What we can say with certainty is that time between the age of 12 and 20, a teenager is born.

It is not a modern aberration that you can escape by taking your family to live on a tiny island in the Pacific. It is not a stage of life that can be skipped, no matter how sensible or biddable or angelic the child. Even Mother Theresa was spotty and misunderstood for a year or two.

What is the shape of things to come? And what is its estimated time of arrival? There aren’t many certainties with teenagers. One of the few is that they do not make good roommates for younger siblings. Nor for older ones. In fact they make completely impossible roommates for any member of the human race, and should therefore be housed separately, preferably in soundproofed seclusion.

If the smallness of the house or the size of your family makes this impossible you had better get used to the idea that blood will be shed. One of the most precious things you can give your teenager is her own door to slam. Think of it as a gift to the family.

You can also issue a Turbulence Warning. “Sometime in the next 2 years your brother is going to be touchy, reclusive, noisy, silent, stunningly mature, bristly, and foolhardy.” Does it help? I don’t think so.

Teenagers need you to be silent and invisible, but very palpably there. Not so much for clean clothes and food.

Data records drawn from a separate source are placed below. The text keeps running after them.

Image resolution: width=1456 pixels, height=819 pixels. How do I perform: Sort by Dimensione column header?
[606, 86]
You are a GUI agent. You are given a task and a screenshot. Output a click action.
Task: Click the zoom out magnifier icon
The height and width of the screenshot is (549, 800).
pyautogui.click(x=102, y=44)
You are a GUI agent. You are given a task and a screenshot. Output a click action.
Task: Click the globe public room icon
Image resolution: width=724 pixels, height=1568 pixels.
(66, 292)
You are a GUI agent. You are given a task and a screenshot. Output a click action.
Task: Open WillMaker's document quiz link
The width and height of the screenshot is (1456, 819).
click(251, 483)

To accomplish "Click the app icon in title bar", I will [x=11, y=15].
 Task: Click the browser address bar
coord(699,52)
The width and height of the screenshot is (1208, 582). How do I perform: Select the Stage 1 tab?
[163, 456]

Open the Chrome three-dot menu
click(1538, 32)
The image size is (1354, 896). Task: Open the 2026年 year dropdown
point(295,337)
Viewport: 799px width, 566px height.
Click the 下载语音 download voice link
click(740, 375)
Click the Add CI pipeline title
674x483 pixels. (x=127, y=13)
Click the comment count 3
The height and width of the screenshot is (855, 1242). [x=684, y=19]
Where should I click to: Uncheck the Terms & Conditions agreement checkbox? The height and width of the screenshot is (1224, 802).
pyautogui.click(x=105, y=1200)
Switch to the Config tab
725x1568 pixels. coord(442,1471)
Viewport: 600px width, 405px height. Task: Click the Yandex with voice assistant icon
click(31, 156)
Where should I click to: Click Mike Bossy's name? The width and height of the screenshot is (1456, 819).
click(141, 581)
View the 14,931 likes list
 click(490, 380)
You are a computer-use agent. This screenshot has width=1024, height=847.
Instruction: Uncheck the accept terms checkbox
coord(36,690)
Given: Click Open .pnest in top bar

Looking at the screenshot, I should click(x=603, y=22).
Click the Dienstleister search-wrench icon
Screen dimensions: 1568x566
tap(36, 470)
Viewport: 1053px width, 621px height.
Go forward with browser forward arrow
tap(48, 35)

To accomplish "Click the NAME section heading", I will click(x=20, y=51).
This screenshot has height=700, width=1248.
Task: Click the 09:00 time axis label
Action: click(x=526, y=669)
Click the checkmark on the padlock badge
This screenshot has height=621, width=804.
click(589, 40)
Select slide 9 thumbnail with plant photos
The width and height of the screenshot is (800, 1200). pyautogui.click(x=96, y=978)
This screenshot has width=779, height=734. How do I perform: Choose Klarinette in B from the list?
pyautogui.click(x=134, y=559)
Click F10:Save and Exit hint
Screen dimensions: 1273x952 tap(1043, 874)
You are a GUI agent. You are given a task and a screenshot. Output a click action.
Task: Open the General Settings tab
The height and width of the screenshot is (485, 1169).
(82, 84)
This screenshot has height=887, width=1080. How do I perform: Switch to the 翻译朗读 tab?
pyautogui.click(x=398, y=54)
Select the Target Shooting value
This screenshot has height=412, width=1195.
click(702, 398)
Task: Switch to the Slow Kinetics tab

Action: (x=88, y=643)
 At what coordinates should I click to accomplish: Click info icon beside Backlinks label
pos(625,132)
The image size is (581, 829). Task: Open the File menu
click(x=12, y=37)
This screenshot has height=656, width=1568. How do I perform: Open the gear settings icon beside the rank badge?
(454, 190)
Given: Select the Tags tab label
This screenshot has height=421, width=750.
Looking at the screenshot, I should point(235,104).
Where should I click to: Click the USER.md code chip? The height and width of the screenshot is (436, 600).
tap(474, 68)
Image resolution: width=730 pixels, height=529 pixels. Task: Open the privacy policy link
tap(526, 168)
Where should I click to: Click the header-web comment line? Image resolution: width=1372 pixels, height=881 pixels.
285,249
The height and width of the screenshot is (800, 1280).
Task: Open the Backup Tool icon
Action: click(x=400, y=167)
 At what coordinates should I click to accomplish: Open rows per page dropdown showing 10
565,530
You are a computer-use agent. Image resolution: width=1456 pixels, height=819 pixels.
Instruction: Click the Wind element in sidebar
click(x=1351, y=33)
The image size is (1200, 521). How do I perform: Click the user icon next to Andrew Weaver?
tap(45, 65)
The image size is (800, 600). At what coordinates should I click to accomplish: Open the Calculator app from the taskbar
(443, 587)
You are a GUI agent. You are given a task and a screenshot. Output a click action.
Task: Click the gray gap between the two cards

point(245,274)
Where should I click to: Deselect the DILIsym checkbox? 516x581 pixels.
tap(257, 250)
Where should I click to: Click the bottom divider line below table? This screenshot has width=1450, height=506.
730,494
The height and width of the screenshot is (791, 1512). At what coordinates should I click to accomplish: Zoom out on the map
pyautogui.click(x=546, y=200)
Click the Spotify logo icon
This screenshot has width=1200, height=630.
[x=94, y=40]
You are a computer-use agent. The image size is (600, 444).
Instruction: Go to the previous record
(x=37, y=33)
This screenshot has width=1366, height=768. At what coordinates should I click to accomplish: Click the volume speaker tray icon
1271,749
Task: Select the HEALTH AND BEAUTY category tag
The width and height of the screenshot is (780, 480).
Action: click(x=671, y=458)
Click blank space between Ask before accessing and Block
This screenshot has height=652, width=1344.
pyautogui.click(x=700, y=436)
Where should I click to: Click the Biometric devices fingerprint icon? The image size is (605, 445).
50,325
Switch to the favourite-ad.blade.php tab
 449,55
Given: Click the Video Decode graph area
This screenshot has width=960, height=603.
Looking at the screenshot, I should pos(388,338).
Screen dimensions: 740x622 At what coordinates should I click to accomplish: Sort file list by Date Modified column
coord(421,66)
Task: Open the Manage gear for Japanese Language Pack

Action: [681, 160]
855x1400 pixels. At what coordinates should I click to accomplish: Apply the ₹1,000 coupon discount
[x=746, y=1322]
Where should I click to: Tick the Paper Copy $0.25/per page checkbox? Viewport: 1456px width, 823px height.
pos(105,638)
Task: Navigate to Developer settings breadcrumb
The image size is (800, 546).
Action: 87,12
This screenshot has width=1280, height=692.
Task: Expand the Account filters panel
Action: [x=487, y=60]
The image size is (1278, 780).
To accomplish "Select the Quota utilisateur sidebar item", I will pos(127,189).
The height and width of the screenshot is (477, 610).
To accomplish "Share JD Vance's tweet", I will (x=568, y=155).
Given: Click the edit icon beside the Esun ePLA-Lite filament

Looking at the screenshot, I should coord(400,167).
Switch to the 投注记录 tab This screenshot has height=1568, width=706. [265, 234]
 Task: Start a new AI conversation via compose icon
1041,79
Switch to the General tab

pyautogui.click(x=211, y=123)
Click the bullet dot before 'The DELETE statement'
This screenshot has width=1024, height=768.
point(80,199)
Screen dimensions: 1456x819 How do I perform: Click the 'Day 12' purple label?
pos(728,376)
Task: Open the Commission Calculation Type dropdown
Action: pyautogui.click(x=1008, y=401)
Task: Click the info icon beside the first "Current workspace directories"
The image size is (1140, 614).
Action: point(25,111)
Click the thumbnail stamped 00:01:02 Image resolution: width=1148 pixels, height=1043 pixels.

They need you to be around because their crises can be very big ones. They may have to make decisions of live and death. Or they may have a brush with the law. Your role as slayer of dragons and fixer of messes should diminish as your children reach their late teens. But it is an invariable rule of parenthood that a child who is going to crash his moped will not do it until you’re away having a quiet weekend in the country.